I visit the Minghui website almost every day and have read many articles about looking within. I also know that I must always look at myself, no matter what other people do. I began to look within and found many attachments.

Competitive Mentality

When my requests were turned down the first two times, I told myself: I will succeed if I persist; what doesn't kill me makes me stronger. So I made a third request. However, it was here that I found my attachment to competitiveness: I didn't look within for the reasons for my failure; instead, I kept doing things the same way.

Attachment to Ego

When I looked within, I tried to figure out why I was turned down for something that was based on the law. In fact, the government did not make things difficult for me on purpose. It was I who did not pay attention to the rules and did things according to my own understanding.

But I demonstrated a strong ego: I knew how things worked; these were all trivial things. I did not put any effort into finding out what the law and rules said or seek any legal help. When I made the request without doing any legal research, I wasted my time and money. If I had understood the rules and followed them accordingly, the officials would have granted my request readily.

I found the attachment to my ego several years ago. It manifested in the fact that I did things according to my own ideas and did not listen to other people's opinions. When other practitioners had different thoughts from mine, I negated them without thinking. I showed off my ideas as being the best. I always liked to enhance or adjust other people's ideas to make myself look better.

I thought that I had let go of this attachment a long time ago. This experience made me realize that it was still there and I had to eliminate it again. After 20 years of cultivation, it is not difficult to let go of this attachment; rather, it is more difficult to look inward actively to find the attachment in the first place.

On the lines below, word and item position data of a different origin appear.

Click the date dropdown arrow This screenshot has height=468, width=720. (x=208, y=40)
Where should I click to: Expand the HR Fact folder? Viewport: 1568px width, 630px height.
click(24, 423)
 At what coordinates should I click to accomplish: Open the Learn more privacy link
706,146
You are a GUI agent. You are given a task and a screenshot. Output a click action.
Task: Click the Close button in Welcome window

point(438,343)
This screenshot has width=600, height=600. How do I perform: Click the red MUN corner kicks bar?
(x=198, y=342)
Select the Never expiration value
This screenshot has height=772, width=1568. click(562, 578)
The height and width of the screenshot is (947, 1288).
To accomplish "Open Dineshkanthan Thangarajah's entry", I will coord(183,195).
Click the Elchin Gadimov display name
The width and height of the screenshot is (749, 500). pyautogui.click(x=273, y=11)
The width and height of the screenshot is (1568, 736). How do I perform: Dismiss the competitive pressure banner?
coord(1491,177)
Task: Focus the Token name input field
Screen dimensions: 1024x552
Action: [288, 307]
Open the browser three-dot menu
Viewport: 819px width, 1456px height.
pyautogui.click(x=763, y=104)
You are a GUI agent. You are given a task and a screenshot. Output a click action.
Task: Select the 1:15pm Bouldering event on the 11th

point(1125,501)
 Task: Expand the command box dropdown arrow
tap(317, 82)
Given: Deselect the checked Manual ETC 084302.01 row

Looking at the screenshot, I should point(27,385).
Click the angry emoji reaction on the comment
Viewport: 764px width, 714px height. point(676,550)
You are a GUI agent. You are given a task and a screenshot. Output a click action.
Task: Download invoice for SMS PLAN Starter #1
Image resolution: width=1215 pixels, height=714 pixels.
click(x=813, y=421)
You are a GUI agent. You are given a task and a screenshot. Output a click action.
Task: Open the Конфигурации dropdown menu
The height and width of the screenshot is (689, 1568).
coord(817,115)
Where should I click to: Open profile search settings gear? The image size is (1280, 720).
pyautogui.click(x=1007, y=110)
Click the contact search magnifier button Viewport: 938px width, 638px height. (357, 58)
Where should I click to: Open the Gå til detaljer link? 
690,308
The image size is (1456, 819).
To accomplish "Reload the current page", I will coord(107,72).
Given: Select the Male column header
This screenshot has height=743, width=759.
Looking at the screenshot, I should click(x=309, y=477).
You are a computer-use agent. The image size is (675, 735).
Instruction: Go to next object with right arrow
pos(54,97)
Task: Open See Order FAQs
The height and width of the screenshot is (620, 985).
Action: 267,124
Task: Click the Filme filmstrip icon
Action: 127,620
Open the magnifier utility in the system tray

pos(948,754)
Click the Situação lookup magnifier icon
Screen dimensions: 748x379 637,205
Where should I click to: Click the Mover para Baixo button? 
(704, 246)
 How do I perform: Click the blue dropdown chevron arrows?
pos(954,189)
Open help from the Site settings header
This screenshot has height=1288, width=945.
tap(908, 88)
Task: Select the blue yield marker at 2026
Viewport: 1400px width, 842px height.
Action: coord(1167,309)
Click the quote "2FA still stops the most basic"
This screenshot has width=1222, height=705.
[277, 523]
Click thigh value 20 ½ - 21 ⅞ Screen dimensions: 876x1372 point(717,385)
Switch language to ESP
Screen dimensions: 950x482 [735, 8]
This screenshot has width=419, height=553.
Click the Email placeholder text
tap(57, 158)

It was a big step to get from remaining calm to looking within. To cultivate forbearance, I stayed calm and did not get angry after being turned down. That was a good thing. But I didn't think about the reason behind the rejections. It seemed that my documents were short of some necessary items – but, in fact, everything a practitioner encounters has its reason.

Master used this opportunity for me to improve. If I had not realized that I should look within and just focused on adding more to my document, I might still have gotten it approved someday. But I would have lost the opportunity to improve myself.

This was good timing, as it was about time for our local group to lay out a marketing plan for the coming Shen Yun shows. I was unable to stay focused when helping to analyze the data from previous years. My ego made me propose baseless suggestions and made things harder for the coordinator. I was ashamed of myself.

After I found my attachment, I enlightened to the idea that I should analyze the data carefully to contribute to the success of Shen Yun. In an instant, my heart became calm, and my stress and uneasiness disappeared.

We always encounter different kinds of things in our daily lives. But there are no coincidences in cultivation. We will lose opportunities to cultivate ourselves if we only pay attention to cultivating forbearance instead of looking inward.